Мимо прошли две девушки лет двадцати. Нет. Двоих он не потянет. Он уловил обрывок их разговора.
— … Так она его еще и оставлять собирается!
— … Вот урод! Неужели он не понимает…
— … Сама виновата. Надо было таблетки пить…
— Но он тоже должен…
— … Только представь, какой из него отец…

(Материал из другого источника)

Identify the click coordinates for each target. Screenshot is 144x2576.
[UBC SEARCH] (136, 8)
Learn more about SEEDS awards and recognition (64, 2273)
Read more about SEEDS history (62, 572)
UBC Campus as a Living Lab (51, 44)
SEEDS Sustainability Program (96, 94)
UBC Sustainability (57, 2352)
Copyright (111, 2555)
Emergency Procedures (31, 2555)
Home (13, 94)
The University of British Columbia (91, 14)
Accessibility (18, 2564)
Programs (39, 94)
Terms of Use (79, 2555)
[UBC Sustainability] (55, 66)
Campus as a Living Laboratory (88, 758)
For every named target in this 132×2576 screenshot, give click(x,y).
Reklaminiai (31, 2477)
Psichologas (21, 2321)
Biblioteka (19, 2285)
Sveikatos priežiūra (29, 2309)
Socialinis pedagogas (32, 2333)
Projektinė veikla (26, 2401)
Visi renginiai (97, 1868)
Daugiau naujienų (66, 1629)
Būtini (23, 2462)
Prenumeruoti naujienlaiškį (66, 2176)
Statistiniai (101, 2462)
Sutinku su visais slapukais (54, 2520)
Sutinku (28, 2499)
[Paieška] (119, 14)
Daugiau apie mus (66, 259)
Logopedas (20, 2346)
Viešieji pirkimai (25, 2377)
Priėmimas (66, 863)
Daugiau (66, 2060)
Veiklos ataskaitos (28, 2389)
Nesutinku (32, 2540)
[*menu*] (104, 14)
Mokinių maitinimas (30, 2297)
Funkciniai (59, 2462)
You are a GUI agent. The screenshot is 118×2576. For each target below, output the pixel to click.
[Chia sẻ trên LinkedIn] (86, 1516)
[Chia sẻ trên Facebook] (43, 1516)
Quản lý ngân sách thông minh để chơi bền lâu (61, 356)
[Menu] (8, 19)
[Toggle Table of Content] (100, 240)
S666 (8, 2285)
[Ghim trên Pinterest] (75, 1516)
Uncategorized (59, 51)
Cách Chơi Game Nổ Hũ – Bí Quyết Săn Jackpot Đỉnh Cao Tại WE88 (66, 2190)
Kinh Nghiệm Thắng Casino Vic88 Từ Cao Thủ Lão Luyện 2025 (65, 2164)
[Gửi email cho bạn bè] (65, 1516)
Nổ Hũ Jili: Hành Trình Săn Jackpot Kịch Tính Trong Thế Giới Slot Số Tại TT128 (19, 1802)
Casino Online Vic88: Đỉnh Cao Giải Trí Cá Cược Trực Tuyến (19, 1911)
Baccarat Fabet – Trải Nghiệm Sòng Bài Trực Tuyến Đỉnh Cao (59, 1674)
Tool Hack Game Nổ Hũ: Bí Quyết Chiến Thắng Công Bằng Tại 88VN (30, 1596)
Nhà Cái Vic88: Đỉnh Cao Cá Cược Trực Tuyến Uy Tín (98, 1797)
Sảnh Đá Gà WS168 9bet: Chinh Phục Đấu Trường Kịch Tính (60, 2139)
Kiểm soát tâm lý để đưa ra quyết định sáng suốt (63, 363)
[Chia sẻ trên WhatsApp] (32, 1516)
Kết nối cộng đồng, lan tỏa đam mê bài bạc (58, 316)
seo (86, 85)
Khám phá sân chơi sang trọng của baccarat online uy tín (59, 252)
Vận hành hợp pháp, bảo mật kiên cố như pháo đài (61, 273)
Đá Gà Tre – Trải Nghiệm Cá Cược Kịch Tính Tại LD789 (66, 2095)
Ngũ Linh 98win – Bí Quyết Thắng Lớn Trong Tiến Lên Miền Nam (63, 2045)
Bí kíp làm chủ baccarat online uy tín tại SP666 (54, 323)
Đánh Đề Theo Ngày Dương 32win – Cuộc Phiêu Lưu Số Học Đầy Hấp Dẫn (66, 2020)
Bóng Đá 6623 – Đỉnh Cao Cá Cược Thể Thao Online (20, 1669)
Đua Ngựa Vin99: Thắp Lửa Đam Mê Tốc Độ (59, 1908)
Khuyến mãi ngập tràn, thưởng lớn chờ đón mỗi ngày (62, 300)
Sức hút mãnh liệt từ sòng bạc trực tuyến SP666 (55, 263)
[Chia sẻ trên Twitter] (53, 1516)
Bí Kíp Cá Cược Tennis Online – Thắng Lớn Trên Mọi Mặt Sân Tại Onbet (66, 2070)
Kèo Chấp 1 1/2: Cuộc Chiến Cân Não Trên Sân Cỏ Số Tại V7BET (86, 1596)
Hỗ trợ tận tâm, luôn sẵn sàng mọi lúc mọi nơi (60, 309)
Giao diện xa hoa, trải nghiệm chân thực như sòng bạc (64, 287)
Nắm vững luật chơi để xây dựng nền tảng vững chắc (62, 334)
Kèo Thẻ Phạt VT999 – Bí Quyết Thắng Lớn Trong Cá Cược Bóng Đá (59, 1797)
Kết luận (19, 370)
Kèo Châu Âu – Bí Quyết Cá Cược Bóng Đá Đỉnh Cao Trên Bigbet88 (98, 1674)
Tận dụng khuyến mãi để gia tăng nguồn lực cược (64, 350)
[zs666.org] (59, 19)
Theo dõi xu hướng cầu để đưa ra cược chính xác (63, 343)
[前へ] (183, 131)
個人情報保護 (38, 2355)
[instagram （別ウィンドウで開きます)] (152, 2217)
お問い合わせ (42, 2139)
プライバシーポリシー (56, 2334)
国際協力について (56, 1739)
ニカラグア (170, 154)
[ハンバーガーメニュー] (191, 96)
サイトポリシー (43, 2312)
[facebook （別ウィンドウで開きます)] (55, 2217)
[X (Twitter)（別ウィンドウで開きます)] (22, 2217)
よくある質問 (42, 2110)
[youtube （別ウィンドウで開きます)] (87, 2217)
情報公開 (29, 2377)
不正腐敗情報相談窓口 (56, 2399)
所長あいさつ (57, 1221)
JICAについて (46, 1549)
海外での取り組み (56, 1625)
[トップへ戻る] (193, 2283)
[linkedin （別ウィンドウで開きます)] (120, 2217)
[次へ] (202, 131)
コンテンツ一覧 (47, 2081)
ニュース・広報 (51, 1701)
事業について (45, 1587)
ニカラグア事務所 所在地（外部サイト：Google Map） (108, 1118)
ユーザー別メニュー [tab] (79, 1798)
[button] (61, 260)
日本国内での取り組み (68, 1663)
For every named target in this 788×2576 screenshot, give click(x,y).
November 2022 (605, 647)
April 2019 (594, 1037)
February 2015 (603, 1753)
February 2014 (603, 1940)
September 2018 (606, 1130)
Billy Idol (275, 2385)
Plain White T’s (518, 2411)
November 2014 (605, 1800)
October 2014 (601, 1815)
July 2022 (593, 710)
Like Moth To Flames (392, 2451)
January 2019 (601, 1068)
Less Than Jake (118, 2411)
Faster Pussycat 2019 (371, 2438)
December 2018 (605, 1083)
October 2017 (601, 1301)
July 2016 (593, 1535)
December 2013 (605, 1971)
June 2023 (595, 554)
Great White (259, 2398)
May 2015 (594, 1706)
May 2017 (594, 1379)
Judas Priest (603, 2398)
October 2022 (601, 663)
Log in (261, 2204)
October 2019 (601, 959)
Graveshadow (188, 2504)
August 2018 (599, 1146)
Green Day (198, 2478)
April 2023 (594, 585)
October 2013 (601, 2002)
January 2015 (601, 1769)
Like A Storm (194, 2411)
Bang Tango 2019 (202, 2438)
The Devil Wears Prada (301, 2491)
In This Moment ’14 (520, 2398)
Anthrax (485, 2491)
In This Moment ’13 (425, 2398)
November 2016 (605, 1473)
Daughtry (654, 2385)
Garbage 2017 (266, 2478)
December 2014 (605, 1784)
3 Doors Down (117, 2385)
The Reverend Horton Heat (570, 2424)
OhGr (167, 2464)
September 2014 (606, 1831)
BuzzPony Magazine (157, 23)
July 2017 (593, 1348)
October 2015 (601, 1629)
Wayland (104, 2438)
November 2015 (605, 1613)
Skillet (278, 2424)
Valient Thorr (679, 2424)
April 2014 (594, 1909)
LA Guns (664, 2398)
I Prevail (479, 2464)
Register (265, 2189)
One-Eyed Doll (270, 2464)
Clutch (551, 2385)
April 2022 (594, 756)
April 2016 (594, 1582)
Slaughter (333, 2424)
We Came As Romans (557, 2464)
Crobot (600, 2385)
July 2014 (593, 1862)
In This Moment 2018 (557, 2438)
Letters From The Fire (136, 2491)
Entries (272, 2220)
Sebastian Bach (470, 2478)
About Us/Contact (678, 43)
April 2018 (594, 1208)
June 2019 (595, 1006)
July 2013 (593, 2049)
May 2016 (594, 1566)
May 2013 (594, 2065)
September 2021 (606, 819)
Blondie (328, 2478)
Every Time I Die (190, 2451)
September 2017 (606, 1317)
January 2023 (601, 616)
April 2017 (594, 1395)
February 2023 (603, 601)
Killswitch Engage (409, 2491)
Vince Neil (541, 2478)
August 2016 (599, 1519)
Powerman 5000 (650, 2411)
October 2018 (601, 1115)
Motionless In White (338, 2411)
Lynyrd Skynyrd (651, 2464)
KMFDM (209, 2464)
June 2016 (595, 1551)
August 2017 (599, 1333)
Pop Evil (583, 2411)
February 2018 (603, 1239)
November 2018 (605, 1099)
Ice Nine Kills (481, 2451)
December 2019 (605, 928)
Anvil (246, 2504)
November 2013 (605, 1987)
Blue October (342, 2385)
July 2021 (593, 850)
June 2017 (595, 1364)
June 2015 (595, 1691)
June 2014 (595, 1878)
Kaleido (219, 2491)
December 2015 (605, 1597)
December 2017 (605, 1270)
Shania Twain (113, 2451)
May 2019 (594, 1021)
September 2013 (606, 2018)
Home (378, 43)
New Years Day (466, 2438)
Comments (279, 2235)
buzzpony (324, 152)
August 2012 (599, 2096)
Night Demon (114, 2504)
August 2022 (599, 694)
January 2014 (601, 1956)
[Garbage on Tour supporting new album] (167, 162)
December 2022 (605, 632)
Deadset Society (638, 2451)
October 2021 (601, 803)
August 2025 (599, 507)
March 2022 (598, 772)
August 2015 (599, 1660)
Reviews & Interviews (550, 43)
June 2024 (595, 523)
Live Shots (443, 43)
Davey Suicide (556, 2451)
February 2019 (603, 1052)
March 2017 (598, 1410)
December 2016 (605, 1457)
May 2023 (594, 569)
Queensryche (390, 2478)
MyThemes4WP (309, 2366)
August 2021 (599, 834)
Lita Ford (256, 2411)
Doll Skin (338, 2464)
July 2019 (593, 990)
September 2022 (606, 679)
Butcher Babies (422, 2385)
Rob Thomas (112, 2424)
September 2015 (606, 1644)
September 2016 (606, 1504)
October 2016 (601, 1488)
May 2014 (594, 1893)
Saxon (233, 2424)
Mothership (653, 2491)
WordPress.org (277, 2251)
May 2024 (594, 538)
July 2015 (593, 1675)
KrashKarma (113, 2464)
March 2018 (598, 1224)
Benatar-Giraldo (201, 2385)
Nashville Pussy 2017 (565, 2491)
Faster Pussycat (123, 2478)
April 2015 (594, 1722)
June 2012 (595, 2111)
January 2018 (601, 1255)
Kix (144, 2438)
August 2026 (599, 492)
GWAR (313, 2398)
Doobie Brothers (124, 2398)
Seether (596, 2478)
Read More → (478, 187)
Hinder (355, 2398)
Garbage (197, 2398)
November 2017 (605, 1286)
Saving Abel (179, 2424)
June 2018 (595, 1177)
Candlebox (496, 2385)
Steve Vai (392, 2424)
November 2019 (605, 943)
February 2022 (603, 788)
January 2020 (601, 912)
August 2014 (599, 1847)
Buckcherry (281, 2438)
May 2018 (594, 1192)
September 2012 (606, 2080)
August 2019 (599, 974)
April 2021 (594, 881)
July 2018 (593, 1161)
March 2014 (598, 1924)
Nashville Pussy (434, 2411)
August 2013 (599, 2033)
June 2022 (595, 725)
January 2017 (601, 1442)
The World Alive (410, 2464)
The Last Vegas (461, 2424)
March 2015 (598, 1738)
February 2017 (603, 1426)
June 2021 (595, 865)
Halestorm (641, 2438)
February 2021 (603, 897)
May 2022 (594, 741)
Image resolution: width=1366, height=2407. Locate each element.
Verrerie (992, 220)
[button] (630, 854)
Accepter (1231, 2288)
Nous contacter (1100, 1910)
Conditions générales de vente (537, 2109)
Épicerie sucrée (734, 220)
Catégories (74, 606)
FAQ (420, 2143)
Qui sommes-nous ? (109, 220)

Ясно, подруга залетела. А мальчик не готов стать отцом. Вот так всегда. Все только и думают, что о себе. Только и слышишь: мое счастье, мое будущее… Любовь — это способность положить свою жизнь к ногам другого, а современная молодежь на такое неспособна.
Холод сковывал его члены, какая уж тут быстрота реакции. Он засунул руку под пальто, нажал на клапан. Раздалось шипение. Работает. Отпустил.
Он попрыгал на месте и похлопал себя по бокам, чтобы согреться. Скорей бы уж кто-нибудь появился. Кто-нибудь один. Хокан посмотрел, сколько у него осталось времени. Еще полчаса. Ну же! Пусть кто-нибудь придет. Во имя жизни и любви.
Но юным остаться важнее всего.
Ведь дети наследуют царство Его.
*К тому времени как Оскар пролистал весь альбом и съел все сладости, за окном опустились сумерки. Как всегда после ударной порции сладостей, он испытывал пресыщение и смутное чувство вины.
Мама придет домой только через два часа. Они поужинают, и он сделает уроки по английскому и математике. Потом, наверное, немного почитает или посмотрит с мамой телевизор. Правда, сегодня вроде ничего интересного не идет. Затем они выпьют какао с коричыми булочками, поговорят о том о сем. А потом он ляжет спать и долго будет ворочаться с боку на бок, волнуясь за завтрашний день.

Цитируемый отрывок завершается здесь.